8 Background: Functions

A function from a set $A$ to a set $B$ is a way of associating elements of $A$ with unique elements of $B$ . Formally, a function is a special type of relation:

Definition 8.1 (Function) A function $f$ from $A$ to $B$ is a binary relation on $A$ and $B$ (i.e., $f \subseteq A \times B$ ) such that for all $a \in A$ , there exists a unique $b \in B$ such that $(a, b) \in f$ . We write $f : A \to B$ when $f$ is a function, and if $(a, b) \in f$ , then write $f (a) = b$ .

Suppose that $A = {1, 2, 3}$ and $B = {a, b}$ . Examples of relations that are functions include:

$f_{1} = {(1, a), (2, a), (3, b)}$ . We write $f_{1} (1) = a, f_{1} (2) = a$ , and $f_{1} (3) = b$
$f_{2} = {(1, a), (2, a), (3, a)}$ . We write $f_{2} (1) = a, f_{2} (2) = a$ , and $f_{2} (3) = a$
$f_{3} = {(1, a), (3, b)}$ . We write $f_{3} (1) = a$ and $f_{3} (3) = b$

An example of a relation that is not a function is $R = {(1, a), (1, b), (3, b)}$ .

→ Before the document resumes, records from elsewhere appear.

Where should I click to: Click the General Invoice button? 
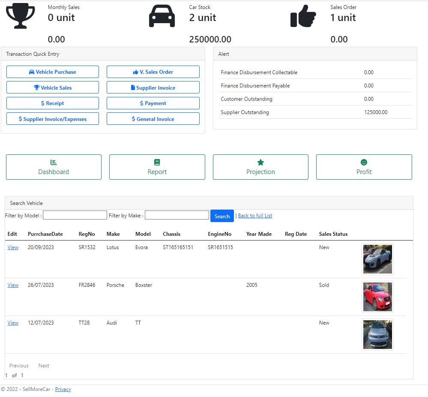click(x=153, y=119)
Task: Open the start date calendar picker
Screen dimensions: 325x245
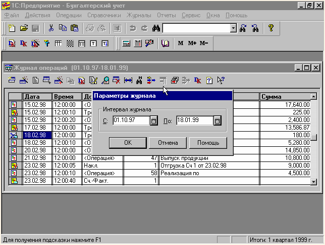Action: pyautogui.click(x=154, y=120)
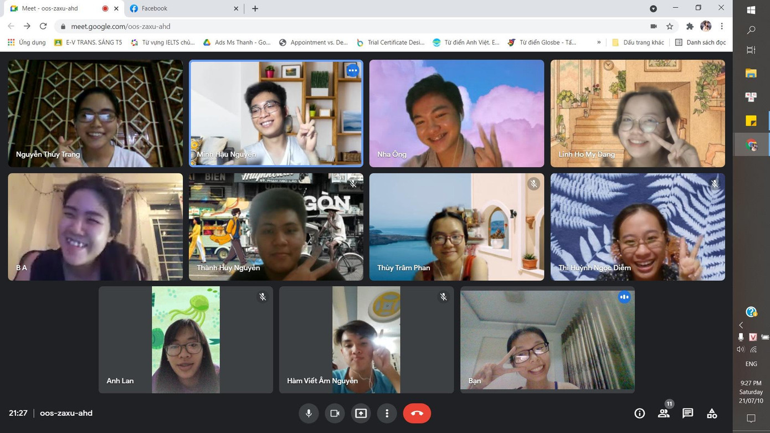
Task: Expand the bookmarks overflow chevron
Action: point(599,42)
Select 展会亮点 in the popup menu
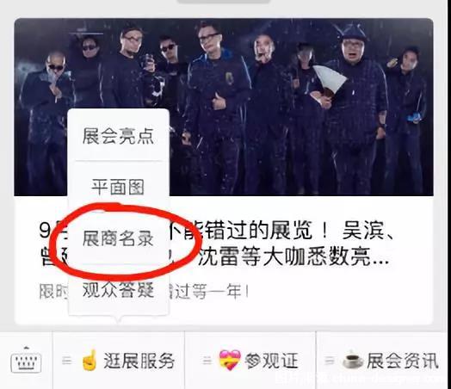This screenshot has width=451, height=389. tap(118, 136)
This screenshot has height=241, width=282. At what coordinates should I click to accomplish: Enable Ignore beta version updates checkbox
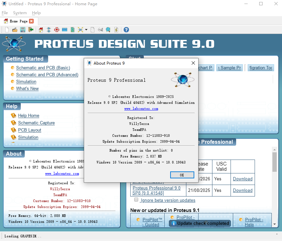coord(136,200)
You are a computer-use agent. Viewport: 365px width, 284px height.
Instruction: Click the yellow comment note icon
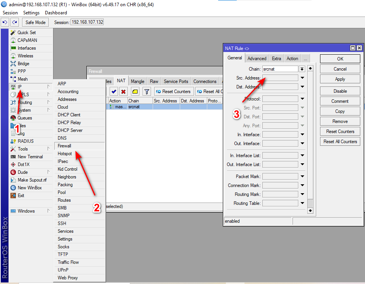point(135,92)
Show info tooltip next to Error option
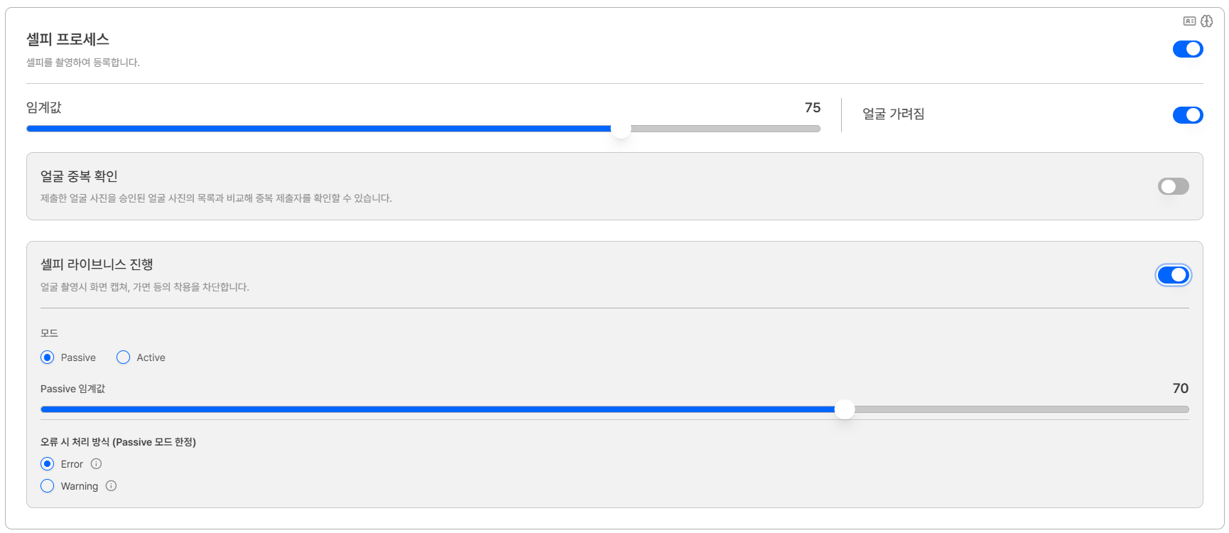This screenshot has height=533, width=1229. point(97,464)
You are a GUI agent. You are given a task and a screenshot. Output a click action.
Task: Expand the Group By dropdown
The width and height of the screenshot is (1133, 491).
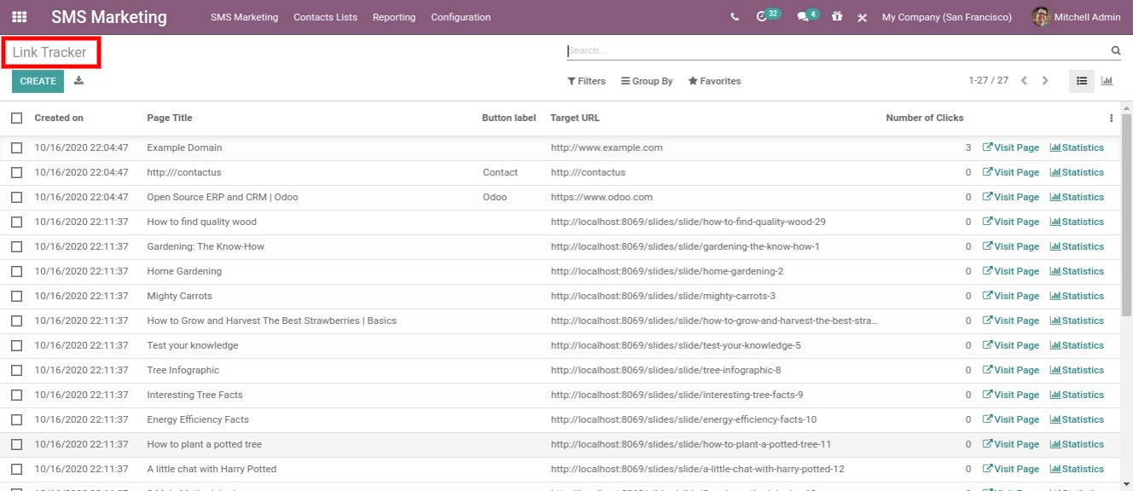(647, 81)
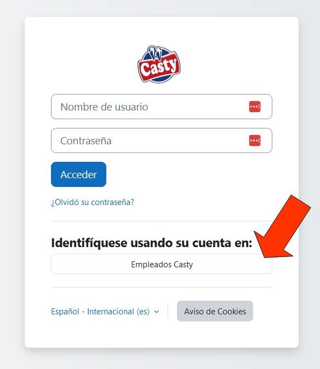The height and width of the screenshot is (369, 320).
Task: Select the (es) language code label
Action: coord(143,312)
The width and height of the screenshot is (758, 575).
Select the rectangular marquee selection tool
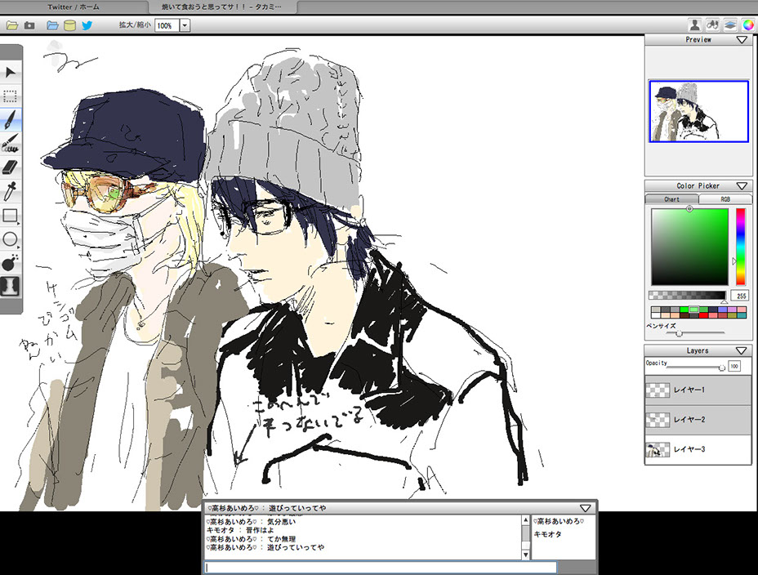[11, 96]
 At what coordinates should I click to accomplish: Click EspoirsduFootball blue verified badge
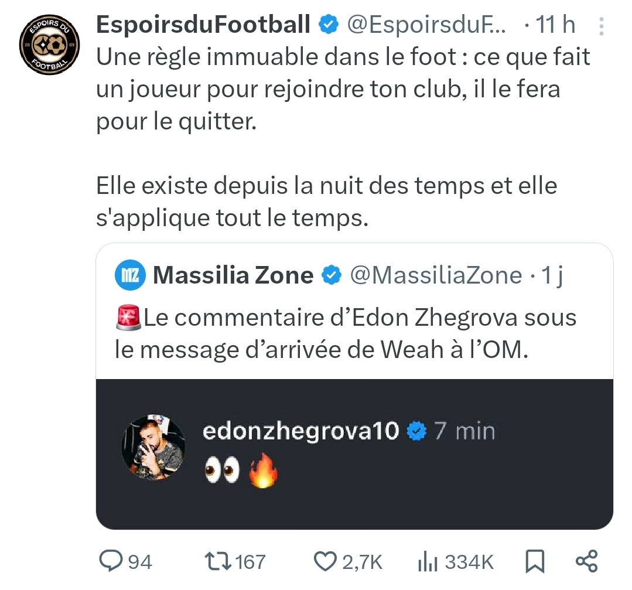coord(329,25)

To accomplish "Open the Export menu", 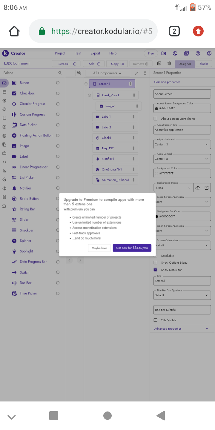I will 95,53.
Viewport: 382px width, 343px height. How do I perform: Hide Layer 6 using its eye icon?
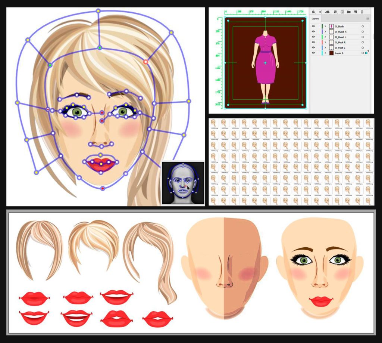click(313, 53)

When using functions, we often employ the following terminology and notation:

Definition 8.2 (Domain and Codomain) Suppose $f : A \to B$ is a function. The set $A$ is called the domain of $f$ , and $B$ is called the codomain of $f$ .

Definition 8.3 (Image and Range) Suppose $f : A \to B$ is a function. The image of a set $X \subseteq A$ is the set: $f (X) = {b | b = f (a) for some a \in X} .$ The range of $f$ is the image of its domain.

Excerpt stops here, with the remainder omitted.